Here are a few examples:

  1. At the top of the last article, Jeremy’s friends were filing notices that mortgages were paid off when they weren’t, which is outright fraud. But the second half of the article mentioned the typical example of short-sale fraud, where a straw buyer purchases the property at a below-market price, and then spoons it to a waiting buyer who pays retail. The banks who got shorted on the first sale might have caught the fraud with better appraisals, or if they just had a strict policy. I’ll never forget the one case where the perpetrator caught wind of his own story here on the blog and left a his comment. He said they included in their contract to flip the house immediately to the shorted bank.  They then flipped their short-sale buy on the SAME DAY to a retail buyer for a $100,000+ profit.  If the banks have knowledge and turn their head, then it’s on them.
  2. A short-sale that’s fully furnished. The seller makes the furniture sale mandatory so he can squeeze some cash out of the deal – he sells the ‘furniture’ to the buyer for $50,000 to $100,000 outside of escrow, in exchange to agreeing to a low-ish sales price for the house.  Usually these are cash sales only.
  3.  Listing agent twists seller’s arm to take his buyer, rather than one of the two higher cash offers.  I turned this one into VP of Fraud at the Bank of America, who said that because the lower price was still within their acceptable range, he’d let it go.

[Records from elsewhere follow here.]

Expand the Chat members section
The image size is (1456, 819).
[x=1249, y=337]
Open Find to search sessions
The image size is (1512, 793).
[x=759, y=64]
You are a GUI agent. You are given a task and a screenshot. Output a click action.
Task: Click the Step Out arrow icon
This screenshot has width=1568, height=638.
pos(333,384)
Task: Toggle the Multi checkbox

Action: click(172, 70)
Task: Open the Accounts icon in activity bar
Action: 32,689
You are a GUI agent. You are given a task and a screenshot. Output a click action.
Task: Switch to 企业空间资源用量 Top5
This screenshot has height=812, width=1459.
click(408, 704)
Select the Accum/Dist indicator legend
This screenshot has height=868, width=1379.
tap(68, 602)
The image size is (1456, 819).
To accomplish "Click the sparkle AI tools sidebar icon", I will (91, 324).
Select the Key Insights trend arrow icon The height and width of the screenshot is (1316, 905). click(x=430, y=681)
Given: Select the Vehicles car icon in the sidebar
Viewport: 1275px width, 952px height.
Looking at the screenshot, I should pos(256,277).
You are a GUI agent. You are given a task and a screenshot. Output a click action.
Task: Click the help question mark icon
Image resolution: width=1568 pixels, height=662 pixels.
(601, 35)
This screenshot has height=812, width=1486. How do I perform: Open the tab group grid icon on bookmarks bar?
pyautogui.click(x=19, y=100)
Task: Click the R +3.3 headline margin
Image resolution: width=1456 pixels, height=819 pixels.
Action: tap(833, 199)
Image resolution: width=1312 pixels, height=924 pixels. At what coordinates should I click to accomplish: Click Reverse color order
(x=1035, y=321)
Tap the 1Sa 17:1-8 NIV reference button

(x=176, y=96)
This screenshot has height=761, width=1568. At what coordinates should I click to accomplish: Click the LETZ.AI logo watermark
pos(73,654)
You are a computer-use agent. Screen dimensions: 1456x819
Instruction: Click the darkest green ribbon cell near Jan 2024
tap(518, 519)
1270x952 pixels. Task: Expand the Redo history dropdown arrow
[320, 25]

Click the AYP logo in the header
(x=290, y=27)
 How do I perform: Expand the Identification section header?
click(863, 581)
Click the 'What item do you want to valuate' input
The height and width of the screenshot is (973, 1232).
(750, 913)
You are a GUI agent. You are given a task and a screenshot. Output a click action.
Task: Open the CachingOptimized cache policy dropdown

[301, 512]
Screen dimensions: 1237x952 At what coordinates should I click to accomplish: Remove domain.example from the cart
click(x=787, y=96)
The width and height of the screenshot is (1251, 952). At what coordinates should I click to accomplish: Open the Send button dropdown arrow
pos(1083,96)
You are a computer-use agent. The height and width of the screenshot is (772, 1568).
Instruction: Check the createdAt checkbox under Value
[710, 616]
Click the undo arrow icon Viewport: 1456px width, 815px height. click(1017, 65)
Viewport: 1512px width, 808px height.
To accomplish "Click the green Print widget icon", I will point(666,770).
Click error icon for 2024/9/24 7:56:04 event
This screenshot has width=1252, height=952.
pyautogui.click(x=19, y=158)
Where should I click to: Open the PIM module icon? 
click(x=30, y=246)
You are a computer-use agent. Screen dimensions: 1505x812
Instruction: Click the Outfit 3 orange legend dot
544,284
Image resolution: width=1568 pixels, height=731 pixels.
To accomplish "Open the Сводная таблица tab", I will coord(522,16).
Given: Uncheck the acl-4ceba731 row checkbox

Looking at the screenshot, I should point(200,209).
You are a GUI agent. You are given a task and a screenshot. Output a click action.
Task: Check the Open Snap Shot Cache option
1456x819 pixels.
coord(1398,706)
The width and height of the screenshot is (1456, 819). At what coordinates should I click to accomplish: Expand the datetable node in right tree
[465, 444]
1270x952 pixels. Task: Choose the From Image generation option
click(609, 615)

  4.  There were the investors who approached naive listing agents and insisted on negotiating their own deal with the bank.  If they could get the price approved low enough to flip immediately, they’d complete the purchase.
  5.  Both short sale and REO investors engage in ‘reverse staging’ to make a property appear in worse condition than it is, including the removal of kitchen-cabinet doors, garbage left lying around the home, and sometimes old fish hidden behind refrigerators to create pungent scents.  Sometimes BPOs include false property stigmas such as high crime rates, or claim the home was a meth lab that would need to be entirely gutted.
  6.  Parents buying their child’s over-encumbered house as a short-sale.  A favorite among realtors themselves.

Thankfully most of these are in the rear-view mirror!